US Movie Theater Chains Open On The Heels Of Modest Canadian Success
The "Spongebob Squarepants" theme song opens with the admonishment, "I can't hear you!" The same could be said for Canadian box office results for a new movie based on the cartoon character who lives in a pineapple under the sea, but the ticket sales nevertheless show some moviegoers don't fear the multiplex.
With most U.S. chains still padlocked by the pandemic, a handful of high-profile films nevertheless have opened in North American theaters, largely in Canada. Major exhibitors operating in our neighbor to the north began opening last weekend, showing two new releases — "The SpongeBob Movie: Sponge on the Run" and Russell Crowe's "Unhinged."
The ticket sales certainly weren't impressive on an absolute scale, as most Canadian auditoriums are operating at 50% capacity, with the rest of the admissions coming from drive-ins. The "SpongeBob" film grossed an estimated $865,000 in 300 Canadian locations, while "Unhinged" took in $601,000 in one fewer location.
But the turnout was still an encouraging sign, as AMC, the world's biggest theater owner, begins opening the doors at about 100 of its U.S. locations today after five months without customers.

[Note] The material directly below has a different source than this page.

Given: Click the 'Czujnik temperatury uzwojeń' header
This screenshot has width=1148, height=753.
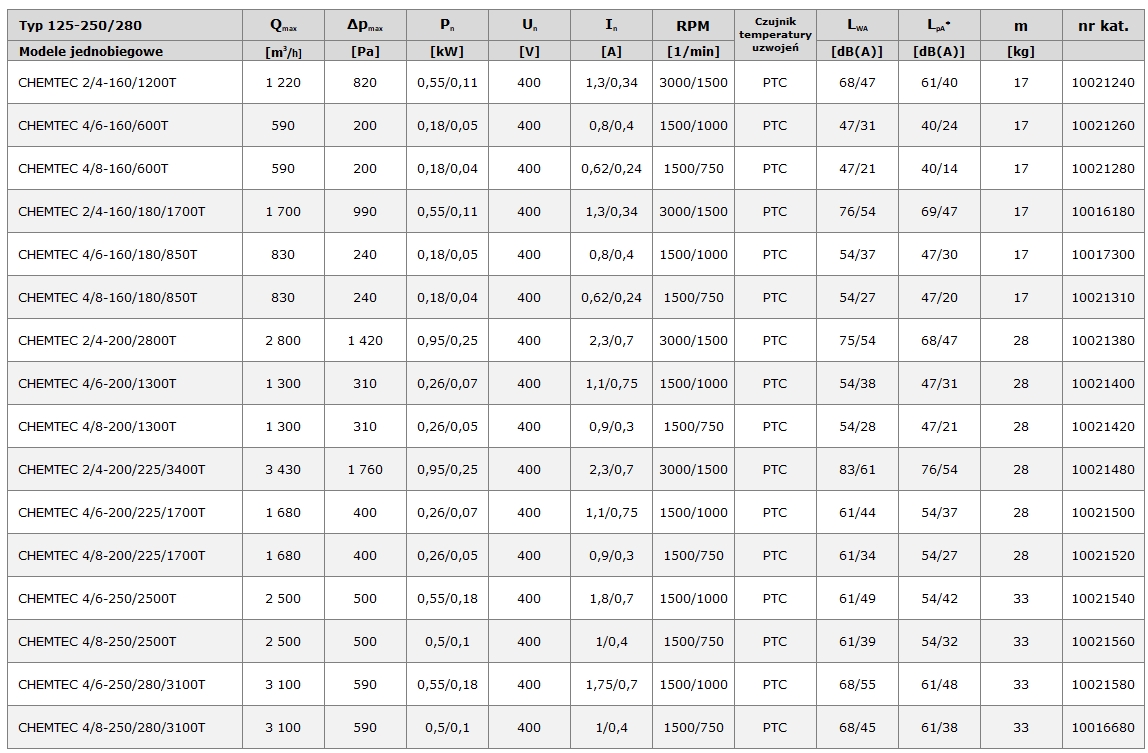Looking at the screenshot, I should pyautogui.click(x=775, y=35).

"If the pandemic taught us anything, people want to get out of their houses and apartments," AMC CEO Adam Aron said on CNBC this week. "If somebody told me I could go to a hardware store for three hours, I'd say, What an exciting afternoon!"
AMC, which is restarting by charging 15 cents for screenings of older films (on opening day only), hopes to have about two-thirds of its theaters open by Sept. 3, when Christopher Nolan's delayed "Tenet" is set to premiere. Regal, the nation's second largest chain, also is opening some of its venues this weekend. (None, for either chain, are in California, where they remain closed by state order.)
Crowe's "Unhinged," from the new independent company Solstice Studios, is set to open in domestic theaters on Friday. The "Spongebob" movie, from Paramount Pictures, will bypass an American theatrical release and instead debut on video-on-demand channels before moving to the CBS All Access streaming platform.
Among the other films that are scheduled to have limited theatrical releases in the coming weeks: "The Personal History of David Copperfield"; "The New Mutants"; "Bill & Ted Face the Music"; and "The Conjuring: The Devil Made Me Do It."
Meanwhile, the National Association of Theatre Owners will unveil on Friday a new marketing campaign in an attempt to persuade consumers that it's safe to return to the multiplex.